Rodríguez Larreta, con quien esperan terminar de concretar la nueva coalición electoral, admitió públicamente que la situación con Macri es tensa. Nunca lo había hecho de manera tan explícita hasta ahora. Sabe que los radicales tratarán de sacar todo el rédito posible de un acuerdo en común, pero también que no estarían dispuestos a poner en cuestión su candidatura presidencial. Por eso los deja hacer sin entrometerse.
Del lado del Frente de Todos el único que manifestó su voluntad de ser reelecto es Alberto Fernández, aunque es una candidatura que no tiene chance alguna de imponerse siquiera en unas PASO. Con el convencimiento de una derrota segura, Cristina convocó a Daniel Scioli para ser la cara de la derrota nuevamente, decisión que el embajador en Brasil tomó como una distinción y no como un agravio, como lo hubiera hecho cualquier otro humano en su lugar.
Pero la política es dinámica y las cosas parecen haber cambiado bastante en el curso de la semana que pasó. Súbitamente comenzaron a llegar al Instituto Patria encuestas que colocan a Sergio Massa en segundo lugar dentro de las preferencias de la sociedad argentina, a apenas 2,6 puntos de Horacio Rodríguez Larreta (42,2 % y 44,8% respectivamente).

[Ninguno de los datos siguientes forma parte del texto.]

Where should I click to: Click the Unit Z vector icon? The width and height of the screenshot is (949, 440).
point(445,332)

Su gestión, evaluada como sobria y eficiente, le ha permitido frenar más de una corrida cambiaria, limitar el gasto público y mantener los niveles de empleo. No es poco habida cuenta de las condiciones en las que asumió la cartera de Economía, y mucho más si se observa que ya consiguió superar incluso a Cristina Fernández dentro de las preferencias del electorado. Su última determinación de encargar al Banco Central que «lleve adelante en nombre del Tesoro» un «proceso de recompra de deuda externa argentina por más de mil millones de dólares» generó enorme optimismo en el mundillo financiero y empresarial, y le permitió revertir la escalada en la cotización de los dólares alternativos de los días previos.

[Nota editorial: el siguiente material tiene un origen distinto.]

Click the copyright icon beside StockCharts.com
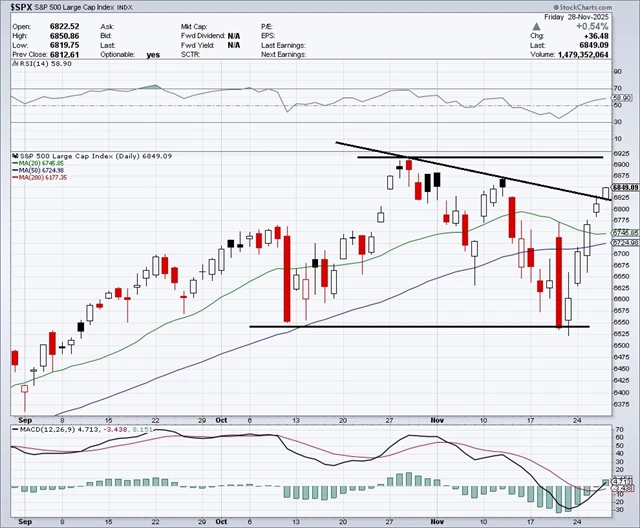This screenshot has width=640, height=528. (x=556, y=7)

En caso de continuar con viento de cola, con Massa el Frente de Todos podría volver a ponerse en carrera, sobre todo si Axel Kicillof es el candidato a la reelección en la Provincia de Buenos Aires. Ningún oficialismo puede aspirar a nada serio cambiando a sus referencias institucionales cuando no están inhabilitadas para presentarse a una renovación de sus mandatos, ya que eso implica una aceptación pública del fracaso. Pero el argumento, en este caso, sería que el que fracasó fue Alberto, pero que el Gobierno mejoró significativamente cuando tomó las riendas el actual Ministro de Economía.
La opción Massa le resta sentido al armado entre Urtubey y Schiaretti, que sólo le robaría votos a una candidatura cristinista, y le propina un duro golpe a las aspiraciones de Javier Milei, quien viene en retroceso al no conseguir presentar una propuesta electoral convincente. Su retroceso constante en las encuestas así lo demuestra.
El único inconveniente es que el Ministro de Economía ya ha afirmado reiteradamente que no tiene aspiraciones presidenciales en lo inmediato, y que su única preocupación es el combate contra la inflación y el crecimiento de la economía. Claro está que, incluso aunque esté convencido de que ese y no otro es su desafío, su gestión terminará siendo su campaña, más allá de la voluntad que lo anime.
Los meses próximos serán decisivos. Sólo queda en claro que al Frente de Todos parecen abrírsele dos salidas excluyentes: la competencia por la victoria, en caso de que Massa siga consolidándose, o una “derrota defensiva” con Daniel Scioli.
Quien termine siendo el candidato demostrará cuáles son las aspiraciones electorales del actual oficialismo a la hora de la verdad.